Opinión Bolivia

  • Diario Digital | sábado, 07 de diciembre de 2019
  • Actualizado 04:37

Mausoleos de la Guerra del Chaco

Mausoleos de la Guerra del Chaco
A 84 años del cese de hostilidades entre Bolivia y Paraguay, rendimos homenaje a los 250.000 soldados bolivianos que participaron en la Guerra del Chaco, de los cuales 60.000 perdieron la vida en los campos de batalla, retornando muchos de ellos, heridos, mutilados, enfermos y con afectaciones psicológicas.

Se podría decir, que cada familia boliviana ha tenido en su ascendencia uno o más beneméritos de la Patria, ya fallecidos en su mayoría, con excepción de don Cresencio Torrico Escobar, el único veterano de guerra que aún queda con vida en Cochabamba y fue merecidamente condecorado el pasado 12 de junio.

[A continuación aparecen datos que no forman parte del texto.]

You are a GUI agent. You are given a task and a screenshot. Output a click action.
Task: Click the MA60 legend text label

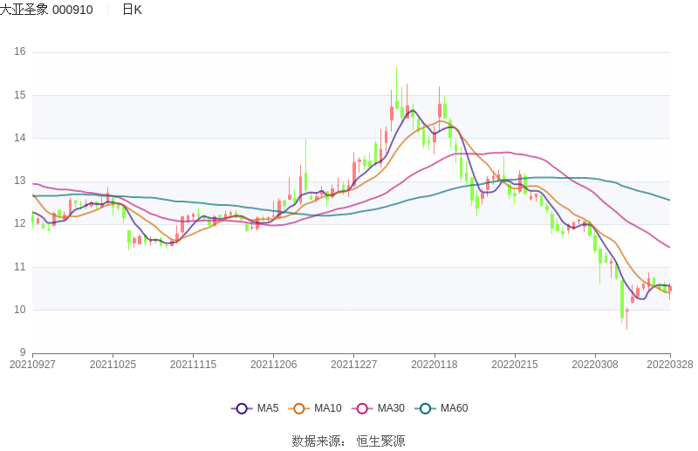point(454,408)
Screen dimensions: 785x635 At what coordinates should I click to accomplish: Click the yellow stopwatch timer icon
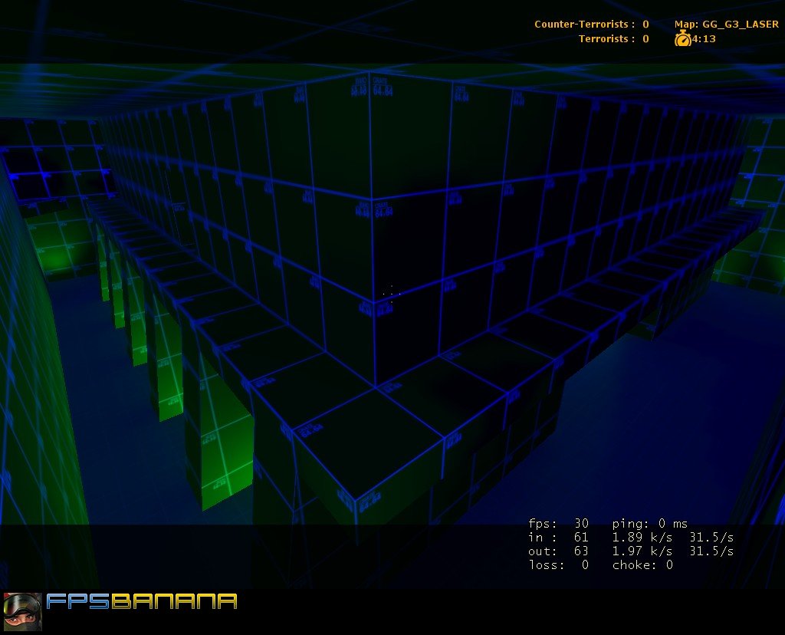pos(685,38)
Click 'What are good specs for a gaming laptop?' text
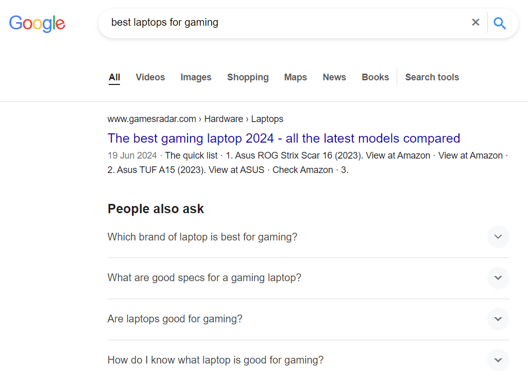The width and height of the screenshot is (528, 380). [x=204, y=278]
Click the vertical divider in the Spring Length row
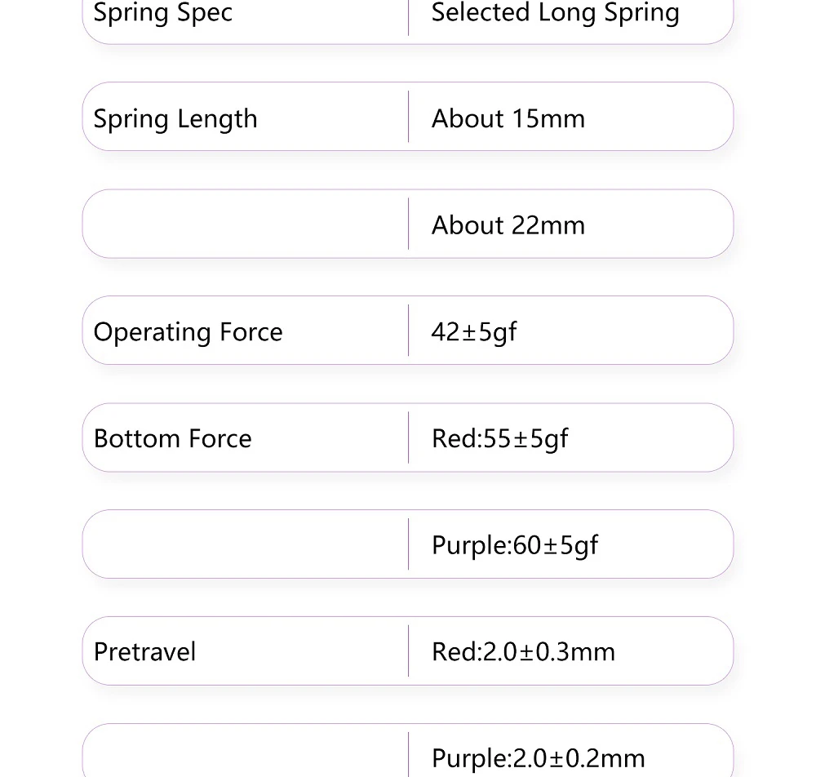 pos(408,117)
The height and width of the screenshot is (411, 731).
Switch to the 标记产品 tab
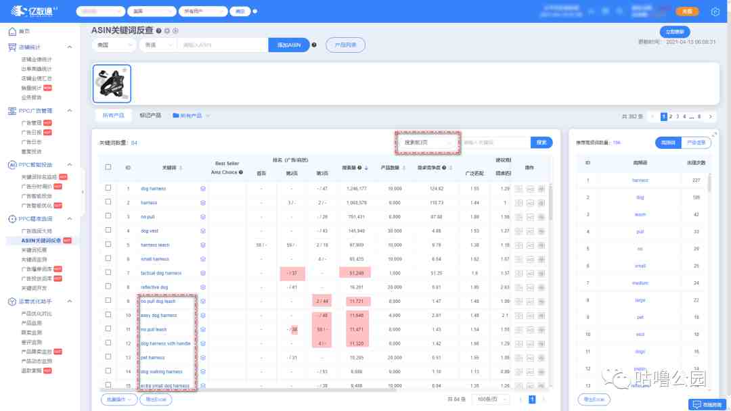[150, 116]
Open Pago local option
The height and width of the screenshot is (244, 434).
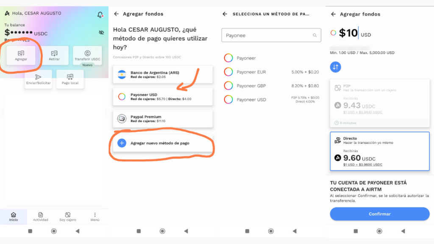(x=70, y=77)
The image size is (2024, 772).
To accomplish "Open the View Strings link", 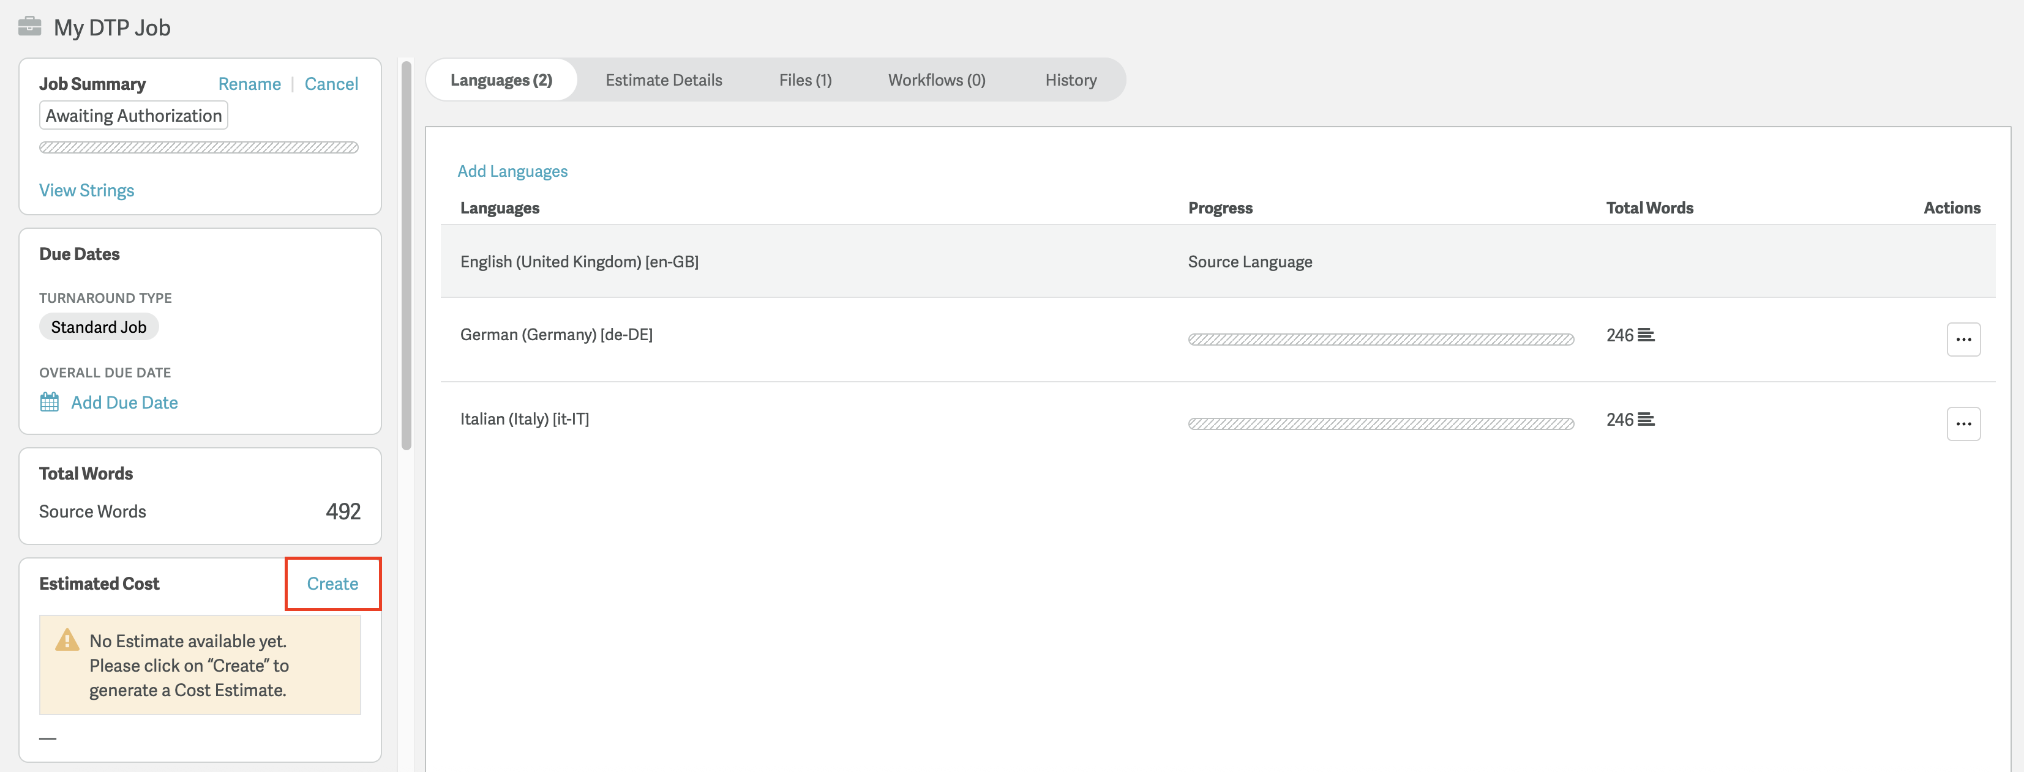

Los restos de quienes protagonizaron está contienda bélica, descansan en distintos cementerios del país. En la ciudad de La Paz se tienen varios recintos funerarios, incluso se ha diseñado un circuito histórico y turístico para poder visitarlos. En los varios municipios del departamento de Cochabamba, existen mausoleos dedicados a los excombatientes, uno de los más destacados está en el cementerio de Punata.

En el Cementerio General de Cochabamba identificamos tres mausoleos de la Guerra del Chaco, el de los Héroes Nacionales, el de Oficiales de Ejército y el de la Asociación de Mutilados e Inválidos, a los que se suman nichos individuales distribuidos en todo el campo santo.

Considerada la guerra más importante del siglo XX, existe un amplio legado documental, bibliográfico, fotográfico, audiovisual, artístico, musical y funerario sobre lo acontecido; imborrable recuerdo para las presentes y futuras generaciones, cuya responsabilidad es enaltecer la memoria de quienes dieron la vida por la defensa de nuestra soberanía territorial, debiendo actualmente seguir su ejemplo en el resguardo y protección de nuestros recursos naturales ante un mundo globalizado y consumista que no le interesa el daño irreversible que causa la explotación descontrolada de materias primas sobre el patrimonio natural, el más importante de todos, porque de él depende la vida de las especies, entre ellas la humana.

A todos los soldados bolivianos nuestro reconocimiento eterno, entre ellos a mi abuelo don Julio Alberto Méndez Rocabado, benemérito de la Guerra del Chaco, fallecido el año 1979, cuyos restos descansan en el Cementerio General de Cochabamba.